*** SUPPLIED INFORMATION ***
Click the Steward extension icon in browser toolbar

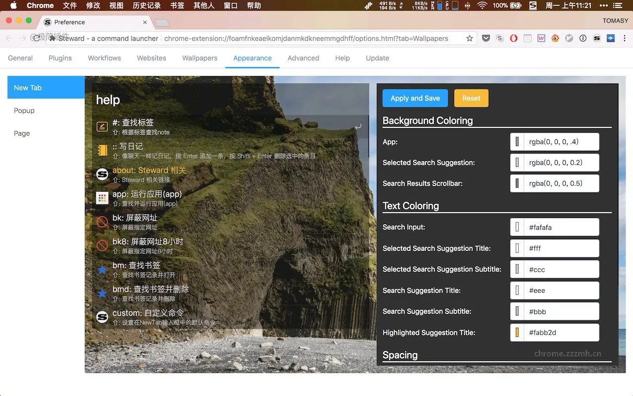tap(597, 38)
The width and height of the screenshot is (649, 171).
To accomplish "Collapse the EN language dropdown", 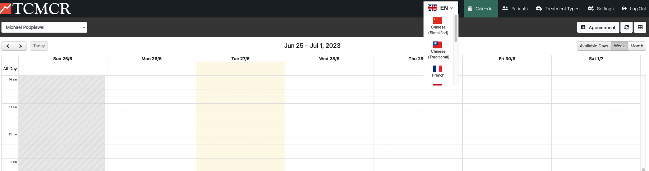I will (441, 8).
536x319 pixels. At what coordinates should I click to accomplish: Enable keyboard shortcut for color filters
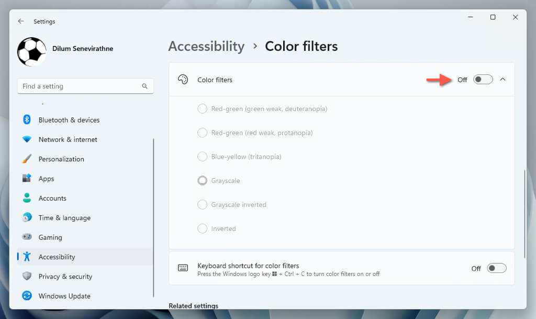click(496, 268)
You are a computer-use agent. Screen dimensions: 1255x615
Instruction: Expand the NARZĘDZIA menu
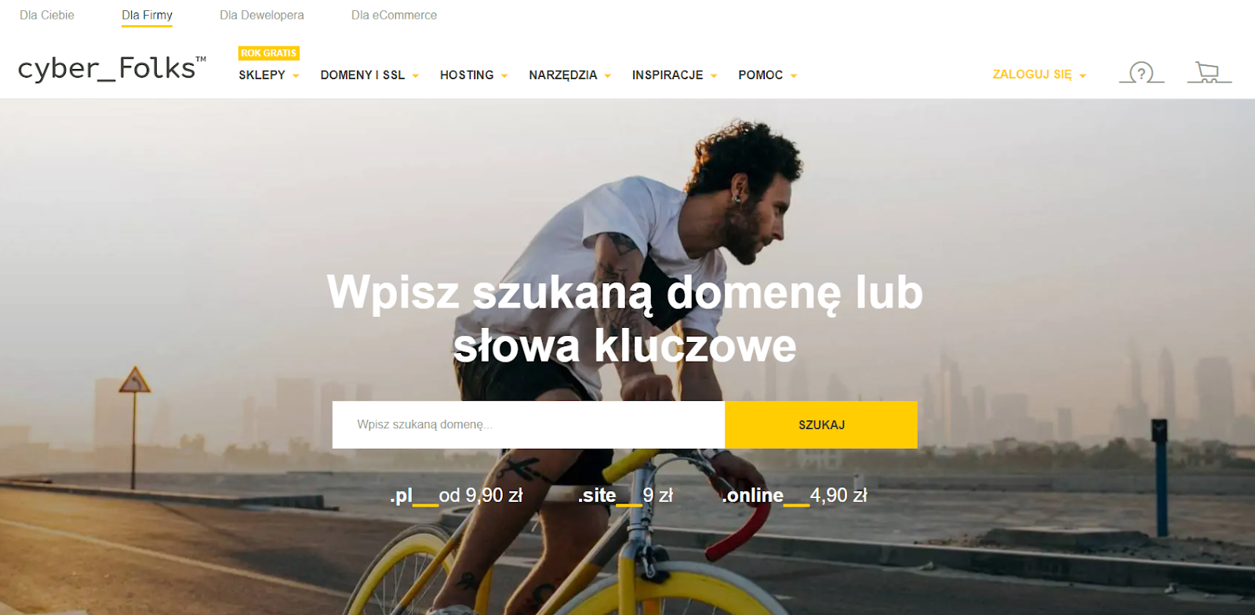pos(569,75)
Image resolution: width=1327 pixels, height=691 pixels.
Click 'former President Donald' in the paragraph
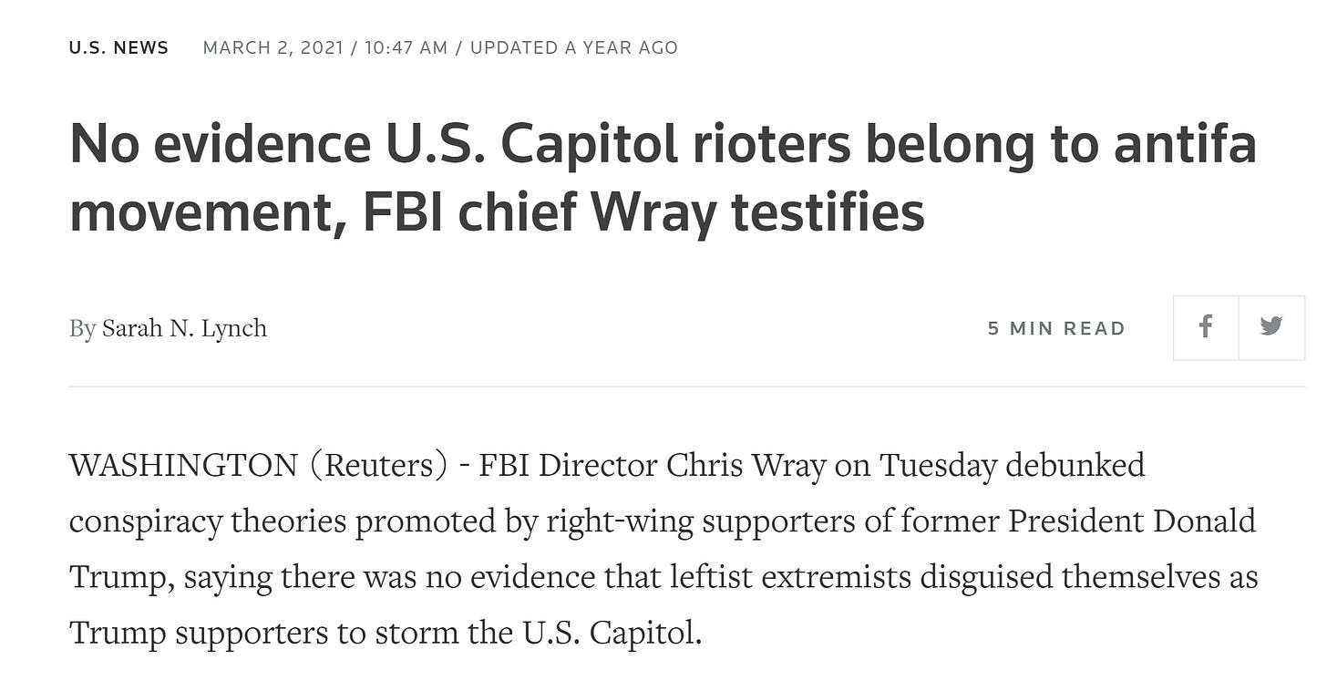(x=1079, y=521)
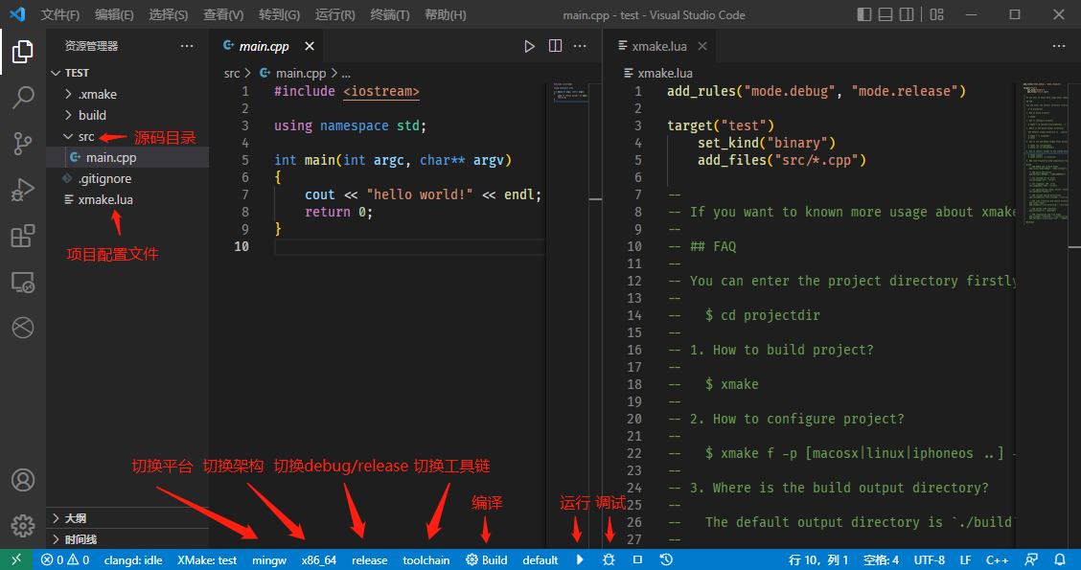Expand the 大纲 outline section

74,518
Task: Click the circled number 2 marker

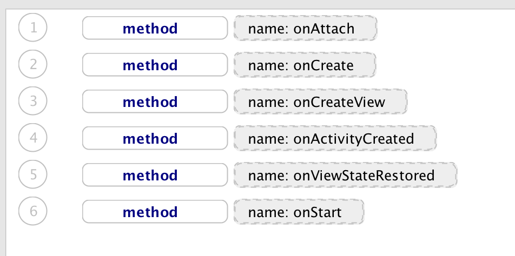Action: coord(33,64)
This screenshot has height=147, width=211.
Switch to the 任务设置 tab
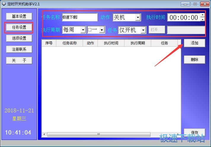[x=19, y=27]
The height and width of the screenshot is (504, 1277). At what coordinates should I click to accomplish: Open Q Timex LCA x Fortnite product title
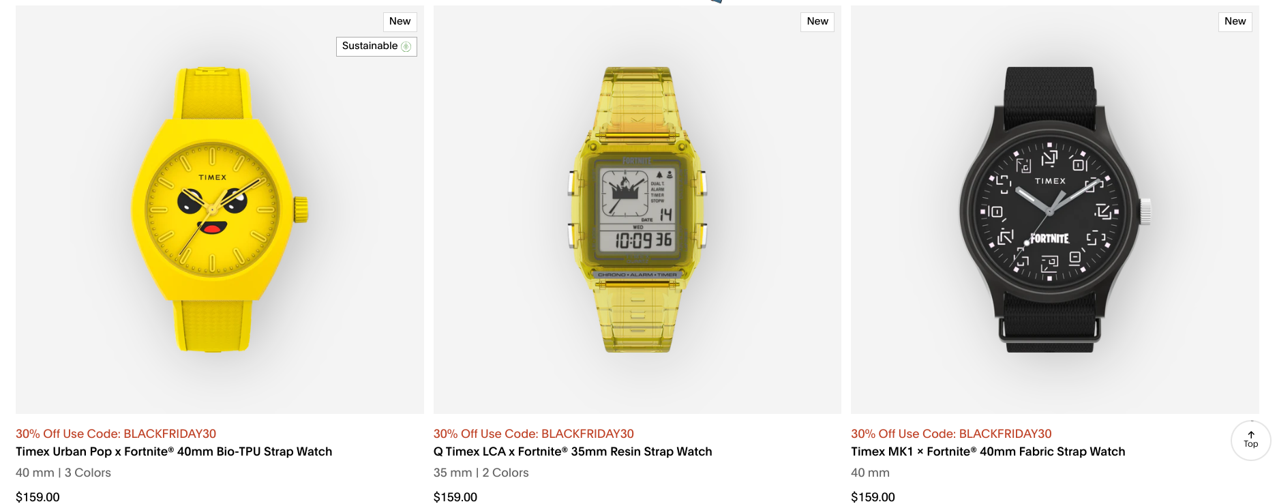pyautogui.click(x=573, y=451)
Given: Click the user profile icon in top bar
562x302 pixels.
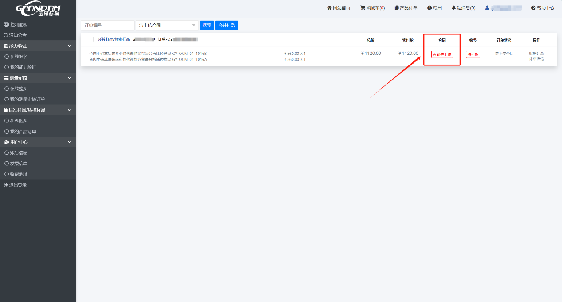Looking at the screenshot, I should (x=487, y=8).
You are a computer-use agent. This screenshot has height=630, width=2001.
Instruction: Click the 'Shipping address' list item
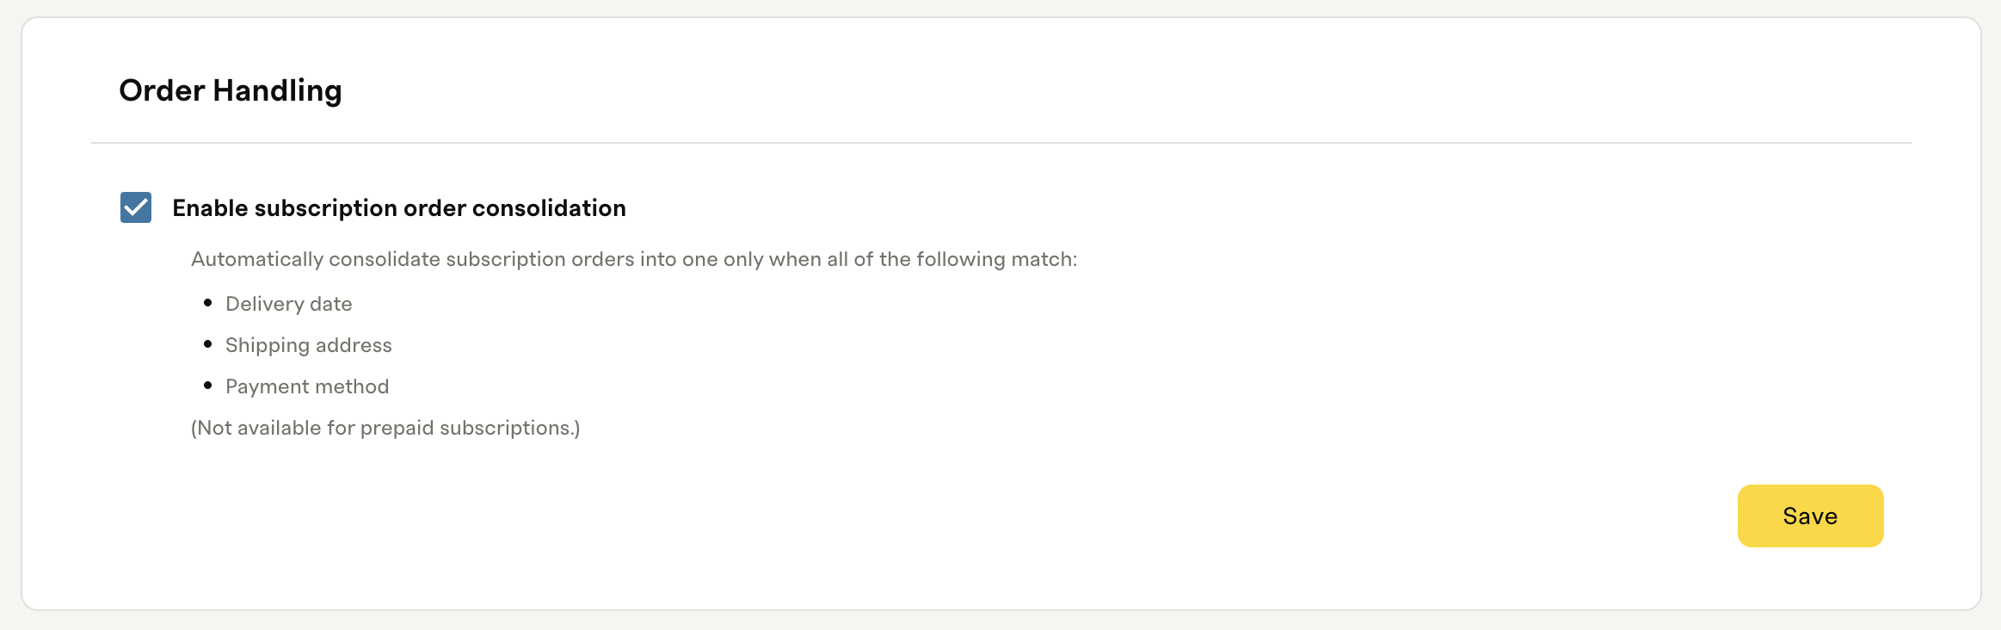click(309, 345)
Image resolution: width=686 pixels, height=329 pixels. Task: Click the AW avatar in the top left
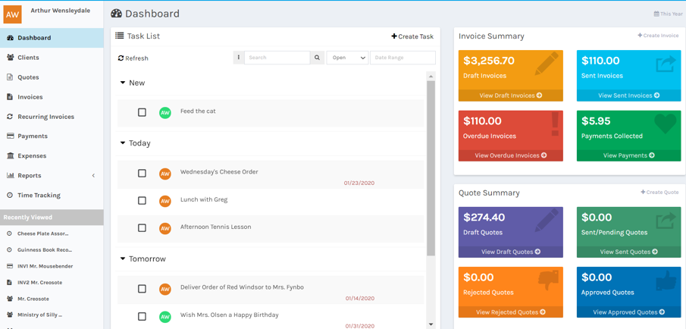coord(12,14)
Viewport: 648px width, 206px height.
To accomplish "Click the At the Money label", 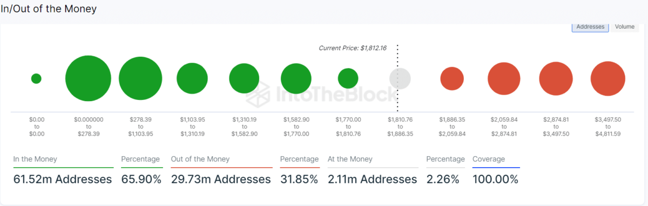I will coord(349,159).
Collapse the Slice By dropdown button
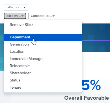The image size is (110, 103). tap(15, 16)
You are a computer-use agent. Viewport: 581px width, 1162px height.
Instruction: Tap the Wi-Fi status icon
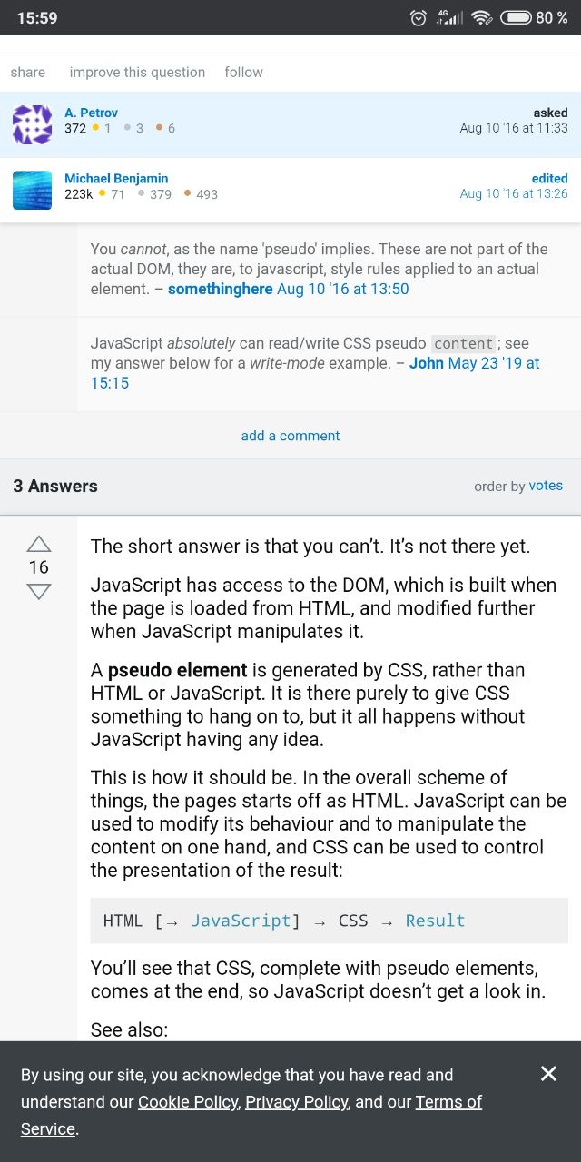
***
ACTION ITEM.
Out of the records above, set down only the lines from the one that contains "Task: Click the circled number 2 marker" through the one that contains "Given: Click the user profile icon in top bar", unchanged and without the pictures.

EXERCISE ANSWER.
Task: Click the circled number 2 marker

Action: coord(33,64)
This screenshot has height=147, width=211.
Switch to the 任务设置 tab
[x=19, y=27]
The height and width of the screenshot is (504, 1277). At what coordinates should I click to accomplish: Open Q Timex LCA x Fortnite product title
pyautogui.click(x=573, y=451)
Given: Click the user profile icon in top bar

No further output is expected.